Transylvania Twist is a 1989 horror comedy film originally released by Concord Production Inc., distributed on home video by Metro-Goldwyn-Mayer. In the film Angus Scrimm reprises his role of the "Tall Man" from the Phantasm films, as a parody. The humor of the film is most often said to be in the style of Airplane!, and Mel Brooks comedies. It occasionally breaks the fourth wall rule with characters looking at the camera, and one even saying "I'm in the wrong movie". The film's main theme has been released on a variety of albums, and the entire soundtrack was released on CD and as a direct download in the year 2010, twenty-one years after the movies initial release.

It was directed by Jim Wynorski, who made over 150 films. In 2013 he said this film "comes closest to my personality and was the film I had the most fun making. It was the show I never wanted to end".
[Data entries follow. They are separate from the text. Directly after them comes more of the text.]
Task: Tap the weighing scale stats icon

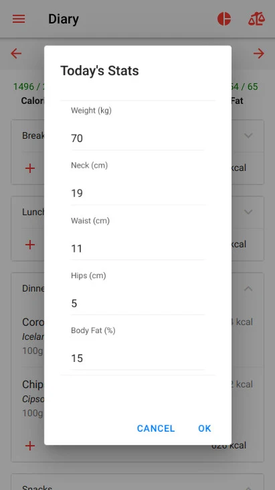Action: coord(257,19)
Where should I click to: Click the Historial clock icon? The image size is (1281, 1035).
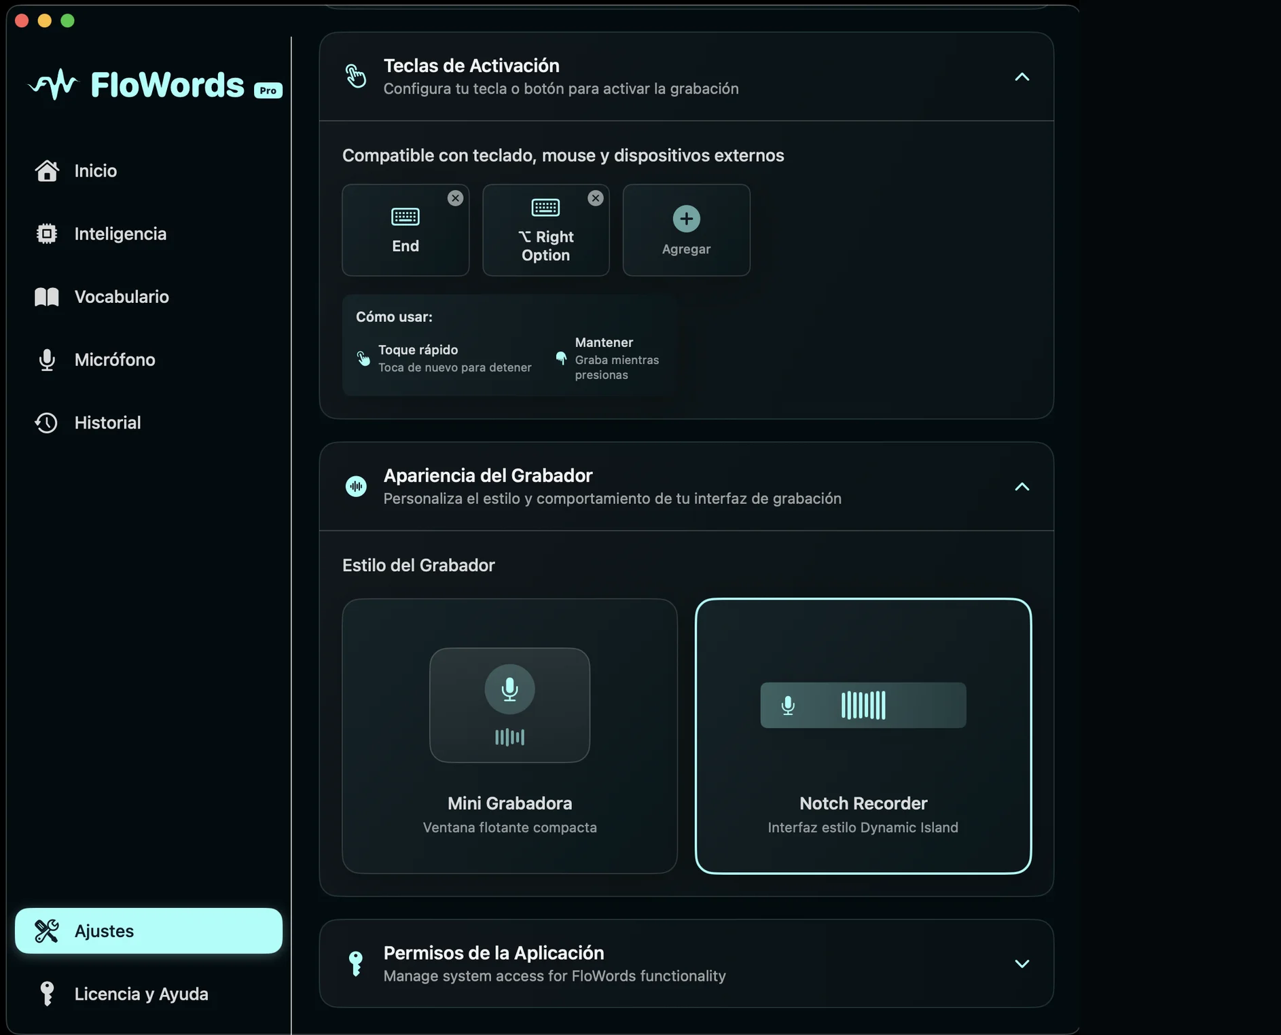[47, 422]
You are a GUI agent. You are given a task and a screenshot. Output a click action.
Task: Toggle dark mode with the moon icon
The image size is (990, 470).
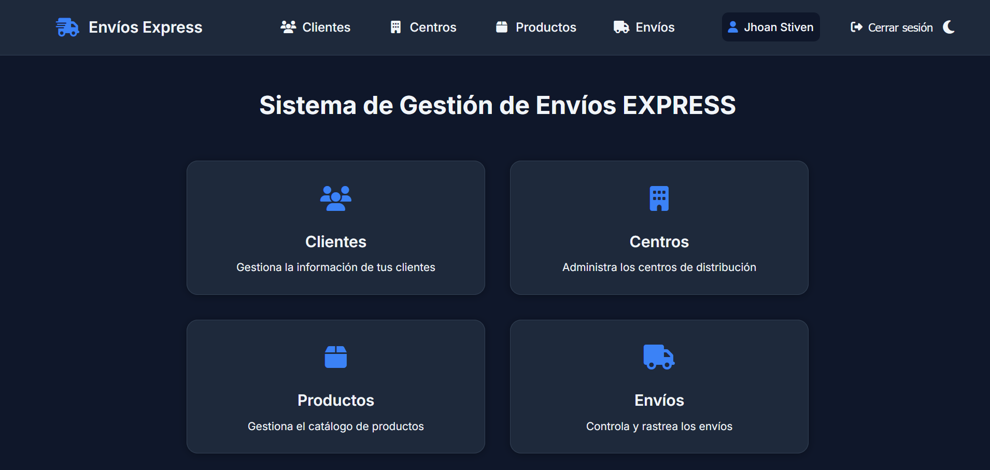[949, 27]
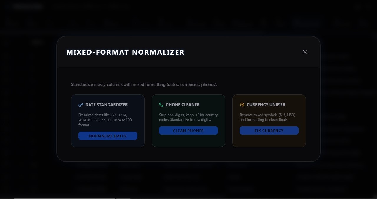This screenshot has height=199, width=377.
Task: Close the Mixed-Format Normalizer dialog
Action: click(305, 52)
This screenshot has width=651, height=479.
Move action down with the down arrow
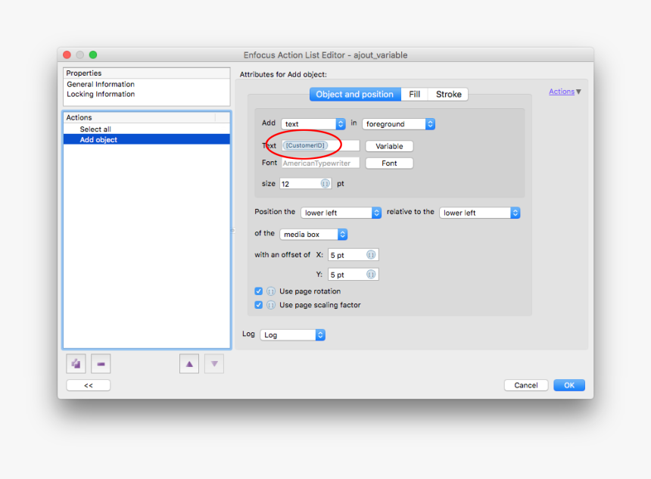pyautogui.click(x=214, y=364)
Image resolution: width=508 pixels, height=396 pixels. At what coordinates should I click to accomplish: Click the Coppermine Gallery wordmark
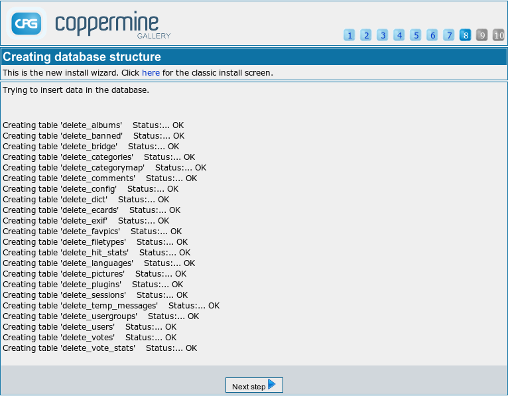(113, 25)
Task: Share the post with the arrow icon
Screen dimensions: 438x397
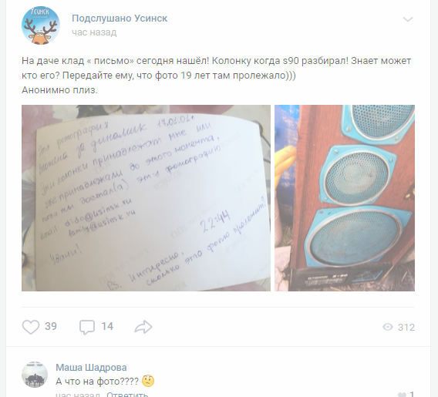Action: 143,327
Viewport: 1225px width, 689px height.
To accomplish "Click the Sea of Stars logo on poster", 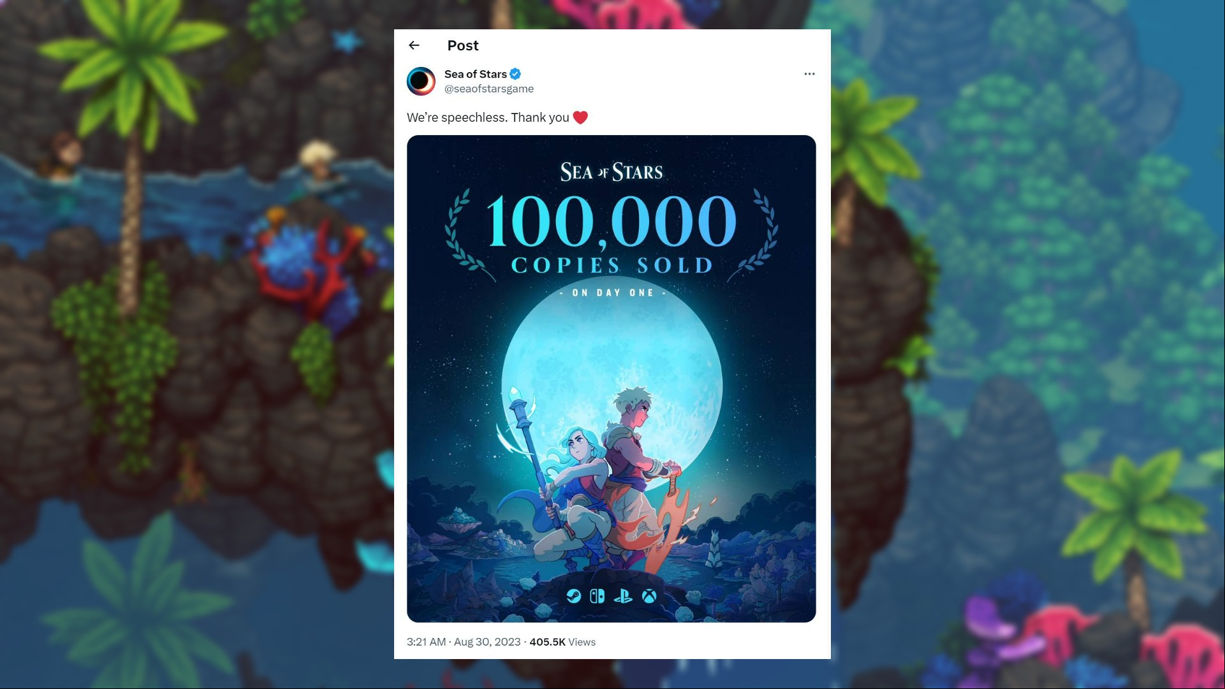I will tap(612, 172).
In the film, a female member of the Orlock family inherits her family's ancestral castle in Transylvania. A vampire cousin of the heiress is trying to use a stolen magical book to summon a monster to Earth. A vampire hunter of the Van Helsing family tries to cope with his new life as a vampire.

==Plot==
The film opens with two short sequences before the main story line begins, first a prologue, and then a mock television advertisement. In the prologue, a seemingly helpless young woman is pursued by Jason Voorhees, Leatherface, and Freddy Krueger; she is then chased into a cave and reappears a few seconds later with an item from each of the three. She then faces the camera and laughs (showing her fangs) and says, "Amateurs!" The advertisement sequence is for a "mortuary, crematory, cemetery" called "Death City" where a salesman tries selling viewers "new and used coffins", with the help of his assistant Lovely Rita.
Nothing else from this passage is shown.